„Krone“-Interview

Kempes: „Die Rückkehr nach Wien wird ein Spaß“

Als würde der Papst Pfarrer von Grinzing werden, titelte die „Krone“ 1986 über den Sensations-Coup mit Mario Kempes, Weltmeister von 1978, der Viennas 125-Jahre-Feier am 22. August die Ehre geben wird.

„Krone“: Welche Erinnerungen haben Sie an 1986/87, als Sie von Valencia kommend für die Vienna, damals im mittleren Play-off, spielten?
Mario Kempes: Die Zeit in Wien habe ich extrem genossen. Das war eine großartige Erfahrung. Ich muss offen gestehen, ich hätte mir nicht erwartet, dass ich auf derart starke Mannschaften treffen werde. Ich habe großartige und hilfreiche Menschen kennengelernt und bei der Vienna viel Spaß gehabt. Alles in allem habe ich sechs Jahre in Wien gelebt und neben der Vienna für St. Pölten und Krems gespielt. Die Rückkehr wird ein Spaß.

„Krone“: Wo leben Sie, und was machen Sie derzeit?
Kempes: Zurzeit lebe ich in den USA, arbeite als Fußball-Experte und Kommentator für den TV-Sender ESPN.

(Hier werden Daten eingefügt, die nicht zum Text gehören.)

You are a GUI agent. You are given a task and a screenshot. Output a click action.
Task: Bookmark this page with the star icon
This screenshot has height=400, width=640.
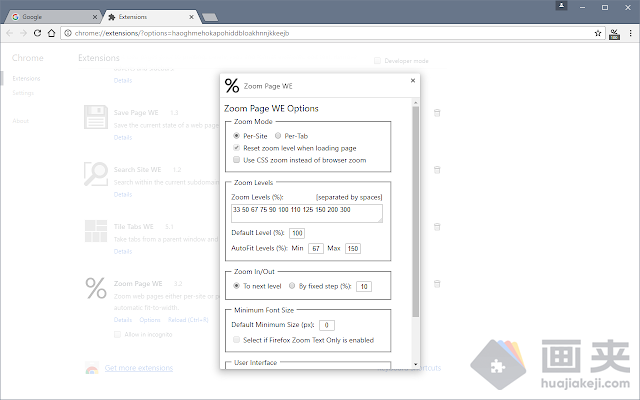coord(598,33)
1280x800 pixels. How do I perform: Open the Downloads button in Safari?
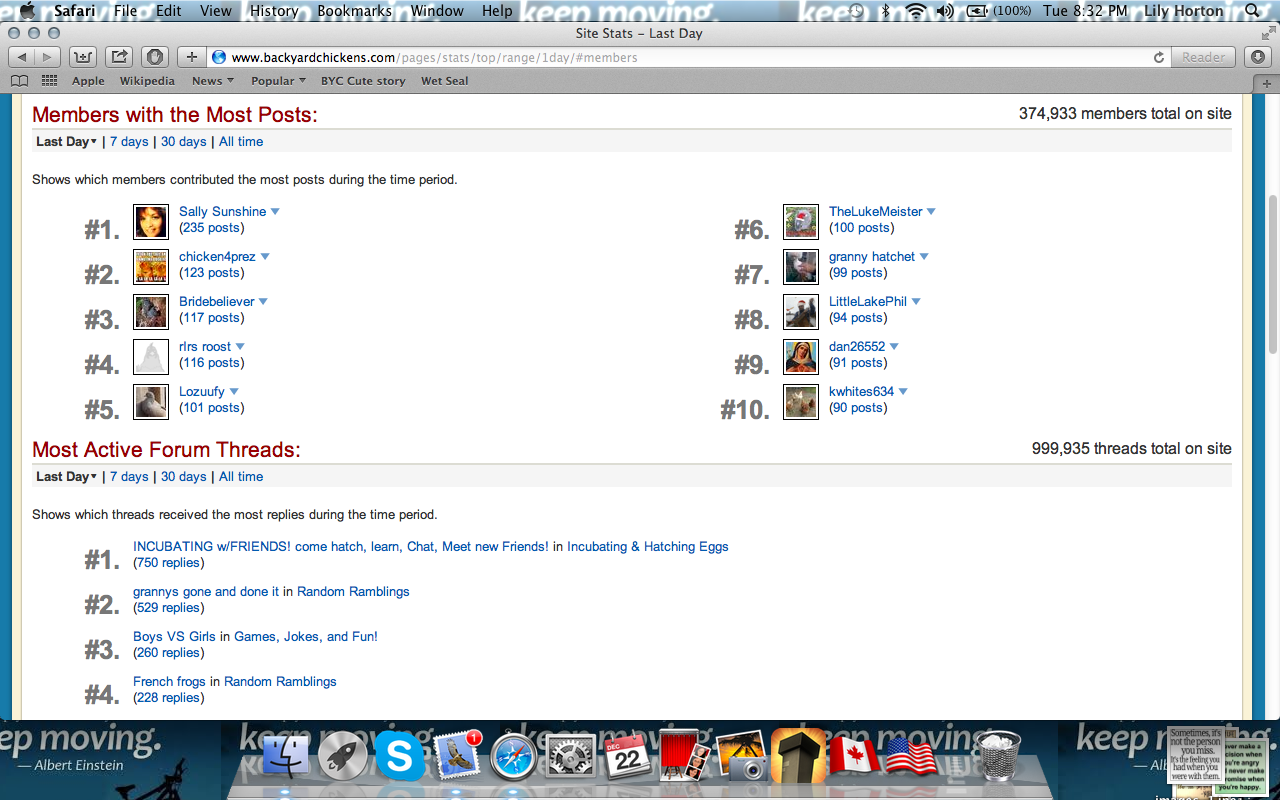coord(1258,57)
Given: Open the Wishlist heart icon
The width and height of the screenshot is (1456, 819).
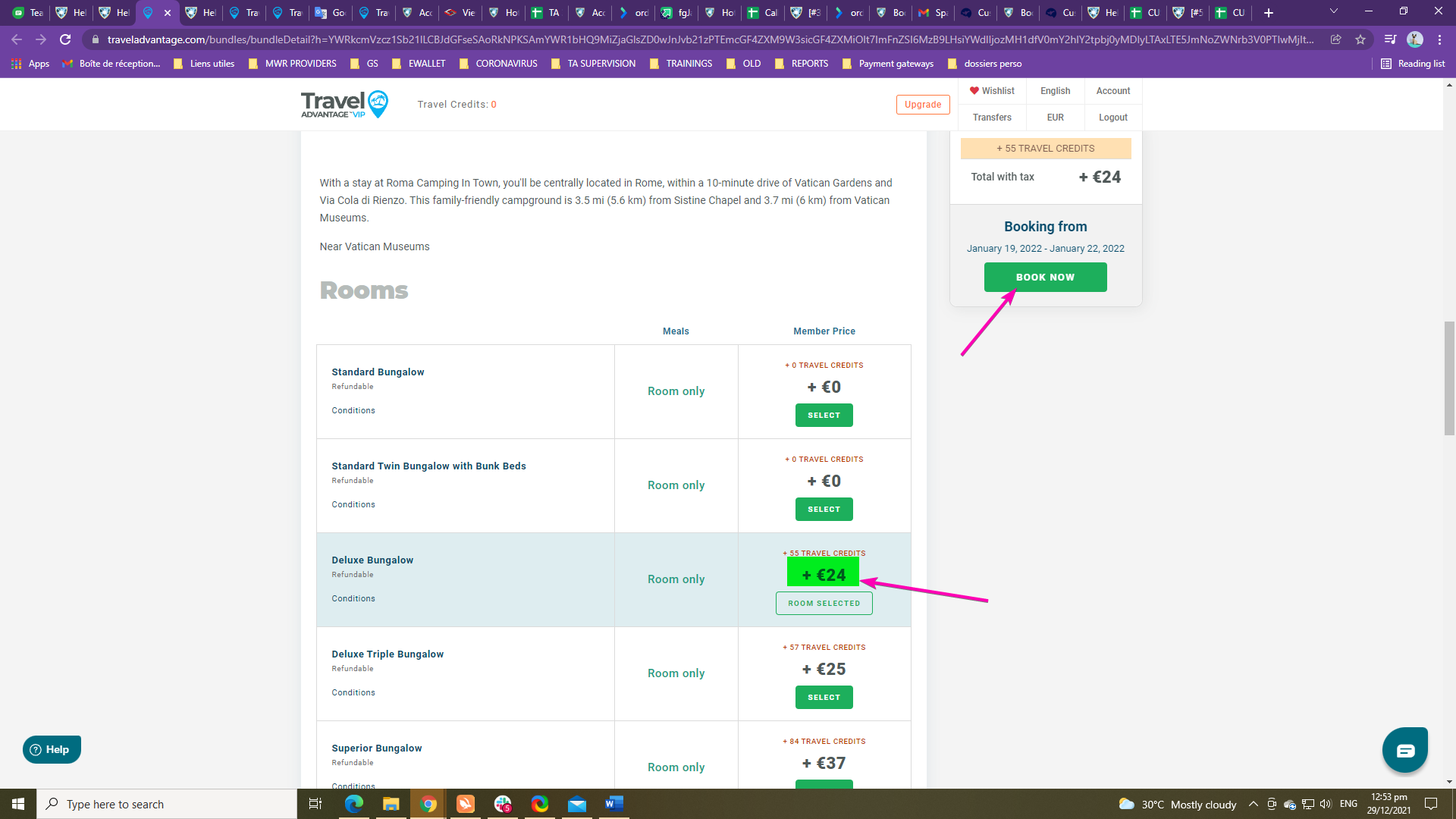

„Krone“: Was ist Ihre schönste Erinnerung an die WM 1978, in der Sie mit zwei Toren und einem Assist beim 3:1 im Finale gegen Ernst Happels Holländer zum Helden Argentiniens und mit sechs Treffern auch Schützenkönig wurden?
Kempes: Die Freude der Menschen, nachdem wir den WM-Titel in unserem Land gewonnen hatten. Daran erinnere ich mich heute noch gerne. Vor allem an das Glücksgefühl jener, denen es damals nicht so gut ging. Die Freude, die wir ihnen mit dem WM-Titel Argentiniens machten, das war großartig, auch wenn es nur für wenige Augenblicke war.

„Krone“: Verfolgen Sie die Vienna noch bzw. sind Sie noch in Verbindung mit Wien?
Kempes: Mein Deutsch und mein Englisch sind nicht so gut, um fließend mit meinen ehemaligen Kollegen sprechen zu können. Aber über die sozialen Medien bin ich mit dem einen oder anderen in Kontakt und kann die Ergebnisse der österreichischen Meisterschaft online verfolgen.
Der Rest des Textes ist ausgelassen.